In order to do that we will need the requests package to download the web page and BeautifulSoup for processing it with ease:

>>> import requests
>>> from bs4 import BeautifulSoup

Ok, to download the page all we need to do is

>>> vq_home_request = requests.get('http://www.viaquatro.com.br')

If the request was successful, we have the HTML code in

>> vq_home_content = vq_home_request.text 
>> vq_home_content'\r\n<!DOCTYPE HTML>\r\n<html lang="pt-BR">\r\n<head>\r\n\t<meta charset="UTF-8">\r\n    <title>ViaQuatro | Seja Bem-vindo</title>\r\n\t<meta name="description" content="ViaQuatro - Informa&#231;&#245;es sobre rotas, tarifas, esta&#231;&#245;es e muito mais." /> \r\n\t<meta name="keywords" content="" />\r\n    <meta http-equiv="X-UA-Compatible" content="IE=edge" >\r\n\t<script src="/Content/js/3rd/modernizr.custom.97134.js"></script>\r\n    <!-- Use Zepto for best performance on WebKit based browser -->\r\n\t\t<!-- <script src="js/zepto/zepto.js" type="text/javascript" charset="utf-8"></script> -->\r\n\t<link rel="stylesheet" type="text/css" href="/Content/css/default.css" media="all" /> <!-- pra ser carregado em todas as páginas -->\r\n
(...)

We do have the HTML inside our environment!

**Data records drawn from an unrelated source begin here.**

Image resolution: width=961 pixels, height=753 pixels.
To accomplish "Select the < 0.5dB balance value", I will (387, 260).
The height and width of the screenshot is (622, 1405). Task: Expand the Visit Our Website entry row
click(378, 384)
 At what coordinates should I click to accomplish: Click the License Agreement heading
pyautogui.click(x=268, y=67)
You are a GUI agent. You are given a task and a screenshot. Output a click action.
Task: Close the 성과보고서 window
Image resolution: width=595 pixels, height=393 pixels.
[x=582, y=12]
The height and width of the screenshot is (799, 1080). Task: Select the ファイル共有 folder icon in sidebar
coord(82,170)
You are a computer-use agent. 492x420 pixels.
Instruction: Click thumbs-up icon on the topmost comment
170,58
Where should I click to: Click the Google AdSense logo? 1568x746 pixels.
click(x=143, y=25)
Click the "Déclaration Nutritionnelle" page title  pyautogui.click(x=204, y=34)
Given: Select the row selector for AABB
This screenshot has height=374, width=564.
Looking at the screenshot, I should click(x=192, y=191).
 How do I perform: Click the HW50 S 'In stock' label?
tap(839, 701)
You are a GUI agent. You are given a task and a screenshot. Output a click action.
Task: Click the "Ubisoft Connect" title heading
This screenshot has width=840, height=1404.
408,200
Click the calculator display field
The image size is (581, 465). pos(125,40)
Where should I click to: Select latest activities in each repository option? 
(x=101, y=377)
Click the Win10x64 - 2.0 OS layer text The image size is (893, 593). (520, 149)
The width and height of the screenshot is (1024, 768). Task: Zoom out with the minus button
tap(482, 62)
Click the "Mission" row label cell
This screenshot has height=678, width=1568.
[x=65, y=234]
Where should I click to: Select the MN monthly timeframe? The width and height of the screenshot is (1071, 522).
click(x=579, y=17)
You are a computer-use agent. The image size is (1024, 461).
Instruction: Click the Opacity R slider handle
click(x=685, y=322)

Now lets use BeautifulSoup to browse the DOM and extract the title page in order to check we have the HTML elements organized inside the BeautifulSoup object:

>>> soup = BeautifulSoup(vq_home_content, 'html.parser')
>>> soup.title
<title>ViaQuatro | Seja Bem-vindo</title>

Now to the hard part — extracting what really matters. Inspecting the HTML using dev tools, we see that the ‘OPERATION’ panel that shows the current status for the subway lines consists of a <section class="operacao"> element. Inside it, we have all the data we need. So lets pull it out so we can do the following queries on it:

>> operation_column = soup.find(class_= "operacao")

We need to inspect the page code in order to find out what element contains the data we want

Lets also initialize a dictionary to store the lines statuses using a dict comprehension:

>> lines_metro = ['azul', 'verde', 'vermelha', 'amarela', 'lilás', 'prata']>> lines_cptm  = ['rubi', 'diamante', 'esmeralda', 'turquesa', 'coral', 'safira', 'jade']>> all_lines = lines_metro + lines_cptm>> extracted_status = {line:'' for line in all_lines}>> extracted_status
{'amarela': '', 'vermelha': '', 'diamante': '', 'turquesa': '', 'coral': '', 'prata': '', 'lilás': '', 'esmeralda': '', 'safira': '', 'rubi': '', 'verde': '', 'azul': '', 'jade': ''}

Moving on with our investigation, we see that the status for the Amarela (yellow) subway line is wrapped around a span tag with a css class called status.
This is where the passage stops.